Published United States Patent Application Publication No. U.S. 2002/0046755 A1 (the '755 publication) discloses various embodiments of nasal cannulas that fall into one or the other of the aforementioned groups, as well as other embodiments that are not as readily classifiable. However, none of the nasal cannulas disclosed in that publication describe a device that would be comfortable to a patient under the high flow conditions a patient would experience under positive airway pressure therapy, e.g., continuous positive airway pressure (CPAP) or bilevel positive airway pressure (BiPAP), that is often prescribed to patients suffering from Obstructive Sleep Apnea (OSA). For example, according to one embodiment of cannula taught in the '755 publication, a relatively narrow connector member that would rest against a patient's upper lip is integrally attached to the flexible auxiliary oxygen supply tubes whereby the ends of the tubes would function as nasal prongs that elastically engage the user's nasal septum inside of the nostrils. As used herein, the term “nasal septum,” or simply “septum,” means the wall that divides the nasal cavity into halves which terminate at the nostrils. At its front or anterior portion the septum is a firm but bendable structure made mostly of cartilage that is covered by skin. In order to deliver respiratory gas flow to a cannula that would be therapeutically desirable to maintain a typical adult patient's respiratory passageways open during OSA, for example, conventional auxiliary oxygen supply tubes must have an outer diameter of up to about ¼ inch (0.635 cm). Tubes of this caliber, when inserted short distances into the nostrils (as they must be so as not to harm the internal nasal tissues), would be quite obtrusive, stiff and uncomfortable to the user, especially when in elastic contact with the user's septum. Such discomfort would, in turn, detrimentally impact the patient's compliance with his or her prescribed positive airway pressure regime and, therefore, reduce the overall effectiveness of therapy.
U.S. Pat. Nos. 4,782,832; 5,042,478; 5,134,995; 5,269,296; 5,535,739; 5,687,715; 5,752,510; 6,431,172 and 6,478,026, as well as published United States Patent Application Publication No. U.S. 2002/005935 A1, described nasal cannulas for positive airway pressure therapy. However, the cannula devices disclosed in these documents are quite large and cumbersome. Indeed, many are designed to cover and/or seal the patient's nostrils. Consequently, they too are not conducive to optimum patient therapy compliance.
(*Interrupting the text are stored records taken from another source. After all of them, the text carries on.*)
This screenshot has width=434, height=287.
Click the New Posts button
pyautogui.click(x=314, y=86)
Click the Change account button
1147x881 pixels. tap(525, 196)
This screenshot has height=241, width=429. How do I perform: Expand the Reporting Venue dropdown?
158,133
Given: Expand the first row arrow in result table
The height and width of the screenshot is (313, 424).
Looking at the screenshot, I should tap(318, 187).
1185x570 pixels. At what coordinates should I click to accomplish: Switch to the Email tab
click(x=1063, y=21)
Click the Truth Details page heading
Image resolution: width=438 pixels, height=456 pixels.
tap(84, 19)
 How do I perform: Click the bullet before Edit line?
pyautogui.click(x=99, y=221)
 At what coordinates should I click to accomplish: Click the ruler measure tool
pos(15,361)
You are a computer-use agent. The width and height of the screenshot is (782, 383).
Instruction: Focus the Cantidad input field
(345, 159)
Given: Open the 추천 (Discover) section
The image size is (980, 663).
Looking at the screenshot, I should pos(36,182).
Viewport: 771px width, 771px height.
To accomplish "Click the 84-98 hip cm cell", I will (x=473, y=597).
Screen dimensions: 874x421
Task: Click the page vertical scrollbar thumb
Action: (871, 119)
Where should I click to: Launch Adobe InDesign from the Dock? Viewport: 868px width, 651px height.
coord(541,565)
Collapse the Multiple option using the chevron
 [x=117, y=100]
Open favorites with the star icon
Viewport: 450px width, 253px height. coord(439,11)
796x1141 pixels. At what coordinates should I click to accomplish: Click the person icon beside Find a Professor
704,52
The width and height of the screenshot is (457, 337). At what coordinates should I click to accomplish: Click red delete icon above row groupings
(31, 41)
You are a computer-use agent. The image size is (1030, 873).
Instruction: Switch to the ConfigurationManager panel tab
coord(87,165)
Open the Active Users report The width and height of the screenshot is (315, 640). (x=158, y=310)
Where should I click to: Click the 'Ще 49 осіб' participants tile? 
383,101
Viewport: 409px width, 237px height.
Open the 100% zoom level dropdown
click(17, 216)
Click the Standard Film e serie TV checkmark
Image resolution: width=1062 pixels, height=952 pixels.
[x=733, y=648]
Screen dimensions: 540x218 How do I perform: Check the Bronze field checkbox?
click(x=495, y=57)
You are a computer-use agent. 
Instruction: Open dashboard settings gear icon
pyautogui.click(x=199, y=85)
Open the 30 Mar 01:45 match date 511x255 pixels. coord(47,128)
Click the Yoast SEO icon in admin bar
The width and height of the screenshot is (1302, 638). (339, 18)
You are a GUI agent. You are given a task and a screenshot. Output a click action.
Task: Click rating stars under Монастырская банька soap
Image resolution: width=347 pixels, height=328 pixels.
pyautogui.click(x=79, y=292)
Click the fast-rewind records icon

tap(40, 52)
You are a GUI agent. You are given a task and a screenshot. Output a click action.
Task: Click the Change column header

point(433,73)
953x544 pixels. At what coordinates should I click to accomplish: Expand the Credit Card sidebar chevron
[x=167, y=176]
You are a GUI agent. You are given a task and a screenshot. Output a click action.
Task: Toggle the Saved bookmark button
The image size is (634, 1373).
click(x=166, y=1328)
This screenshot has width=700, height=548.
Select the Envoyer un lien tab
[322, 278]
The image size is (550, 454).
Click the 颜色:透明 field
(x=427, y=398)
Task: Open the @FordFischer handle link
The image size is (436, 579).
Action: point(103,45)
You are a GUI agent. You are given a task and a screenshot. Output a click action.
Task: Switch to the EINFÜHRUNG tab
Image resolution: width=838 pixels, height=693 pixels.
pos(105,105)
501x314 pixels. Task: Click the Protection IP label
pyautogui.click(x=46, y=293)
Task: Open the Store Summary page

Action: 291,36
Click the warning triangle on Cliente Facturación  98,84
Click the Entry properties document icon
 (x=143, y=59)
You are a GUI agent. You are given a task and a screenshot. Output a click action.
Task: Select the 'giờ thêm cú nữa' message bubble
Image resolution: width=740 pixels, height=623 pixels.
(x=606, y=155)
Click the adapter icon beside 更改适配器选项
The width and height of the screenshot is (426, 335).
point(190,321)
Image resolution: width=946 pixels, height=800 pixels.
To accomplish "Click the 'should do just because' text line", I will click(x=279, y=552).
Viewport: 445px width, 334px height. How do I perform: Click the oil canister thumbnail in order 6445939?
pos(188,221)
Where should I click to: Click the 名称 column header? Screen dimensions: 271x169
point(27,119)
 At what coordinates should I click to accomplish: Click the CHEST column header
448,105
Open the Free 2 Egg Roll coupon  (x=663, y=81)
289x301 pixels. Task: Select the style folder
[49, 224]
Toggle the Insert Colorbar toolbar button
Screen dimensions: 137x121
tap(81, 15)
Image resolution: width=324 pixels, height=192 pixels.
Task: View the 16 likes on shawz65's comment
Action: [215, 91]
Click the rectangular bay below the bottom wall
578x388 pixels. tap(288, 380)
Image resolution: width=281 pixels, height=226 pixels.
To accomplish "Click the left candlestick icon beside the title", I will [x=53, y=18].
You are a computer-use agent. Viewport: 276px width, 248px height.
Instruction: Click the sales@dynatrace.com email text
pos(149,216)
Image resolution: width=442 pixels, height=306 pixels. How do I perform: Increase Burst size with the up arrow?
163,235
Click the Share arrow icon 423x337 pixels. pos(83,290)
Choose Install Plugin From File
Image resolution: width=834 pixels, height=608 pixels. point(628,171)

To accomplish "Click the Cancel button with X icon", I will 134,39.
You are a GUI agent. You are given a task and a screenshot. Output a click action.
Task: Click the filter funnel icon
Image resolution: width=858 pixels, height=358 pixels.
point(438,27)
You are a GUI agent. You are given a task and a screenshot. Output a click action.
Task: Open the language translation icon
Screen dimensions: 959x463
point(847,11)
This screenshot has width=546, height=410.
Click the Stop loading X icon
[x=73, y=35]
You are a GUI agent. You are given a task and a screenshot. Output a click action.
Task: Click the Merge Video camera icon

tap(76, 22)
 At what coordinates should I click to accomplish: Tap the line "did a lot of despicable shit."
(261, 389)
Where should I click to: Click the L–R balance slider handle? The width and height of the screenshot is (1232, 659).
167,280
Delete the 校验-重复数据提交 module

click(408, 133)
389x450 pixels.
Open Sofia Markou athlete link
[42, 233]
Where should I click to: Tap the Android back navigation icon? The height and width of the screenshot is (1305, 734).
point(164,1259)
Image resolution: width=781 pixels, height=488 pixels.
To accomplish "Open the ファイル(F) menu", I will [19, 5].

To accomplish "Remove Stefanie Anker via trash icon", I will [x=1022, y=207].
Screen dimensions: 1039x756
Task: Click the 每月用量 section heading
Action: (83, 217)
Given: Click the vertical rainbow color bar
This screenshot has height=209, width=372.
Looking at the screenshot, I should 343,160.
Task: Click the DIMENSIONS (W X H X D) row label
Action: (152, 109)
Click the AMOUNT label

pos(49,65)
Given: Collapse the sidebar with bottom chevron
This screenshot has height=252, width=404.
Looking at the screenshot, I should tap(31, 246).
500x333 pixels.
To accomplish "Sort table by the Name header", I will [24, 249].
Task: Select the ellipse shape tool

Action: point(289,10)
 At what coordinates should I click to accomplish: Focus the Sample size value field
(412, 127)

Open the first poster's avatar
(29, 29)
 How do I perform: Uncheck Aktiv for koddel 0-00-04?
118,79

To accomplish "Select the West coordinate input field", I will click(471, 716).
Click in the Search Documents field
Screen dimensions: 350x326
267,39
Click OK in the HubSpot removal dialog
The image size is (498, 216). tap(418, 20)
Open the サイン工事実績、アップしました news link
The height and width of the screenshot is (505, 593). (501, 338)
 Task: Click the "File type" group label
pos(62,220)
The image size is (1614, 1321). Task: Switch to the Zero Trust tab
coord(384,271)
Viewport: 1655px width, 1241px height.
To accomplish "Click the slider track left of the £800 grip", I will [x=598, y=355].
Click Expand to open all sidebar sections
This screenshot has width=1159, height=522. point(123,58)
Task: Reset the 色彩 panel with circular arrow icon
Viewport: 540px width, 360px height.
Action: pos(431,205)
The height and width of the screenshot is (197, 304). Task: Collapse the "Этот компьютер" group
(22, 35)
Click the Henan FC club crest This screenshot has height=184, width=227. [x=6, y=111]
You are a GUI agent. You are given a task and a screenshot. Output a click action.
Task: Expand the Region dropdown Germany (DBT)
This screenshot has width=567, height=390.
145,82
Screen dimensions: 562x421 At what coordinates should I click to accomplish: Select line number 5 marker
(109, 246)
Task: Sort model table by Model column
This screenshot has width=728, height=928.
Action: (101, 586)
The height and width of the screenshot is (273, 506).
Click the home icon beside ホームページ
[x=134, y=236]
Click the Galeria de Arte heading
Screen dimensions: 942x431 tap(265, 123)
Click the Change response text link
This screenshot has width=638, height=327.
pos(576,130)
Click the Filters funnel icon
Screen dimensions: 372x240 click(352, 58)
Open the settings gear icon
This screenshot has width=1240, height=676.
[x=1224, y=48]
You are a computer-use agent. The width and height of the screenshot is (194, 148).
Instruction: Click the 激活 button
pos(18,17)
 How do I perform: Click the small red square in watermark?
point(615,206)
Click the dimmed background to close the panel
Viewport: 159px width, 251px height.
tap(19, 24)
An advantage exists, therefore, for respiratory therapy system including a nasal cannula assembly that is compact, lightweight and fabricated from highly flexible material. So constructed, the assembly would be comfortable for patients that undergo respiratory therapy involving the administration of pressurized respiratory gases for extended periods of time, including therapy involving the administration of pressurized respiratory gases at the high flow rates that are useful in positive airway pressure therapy.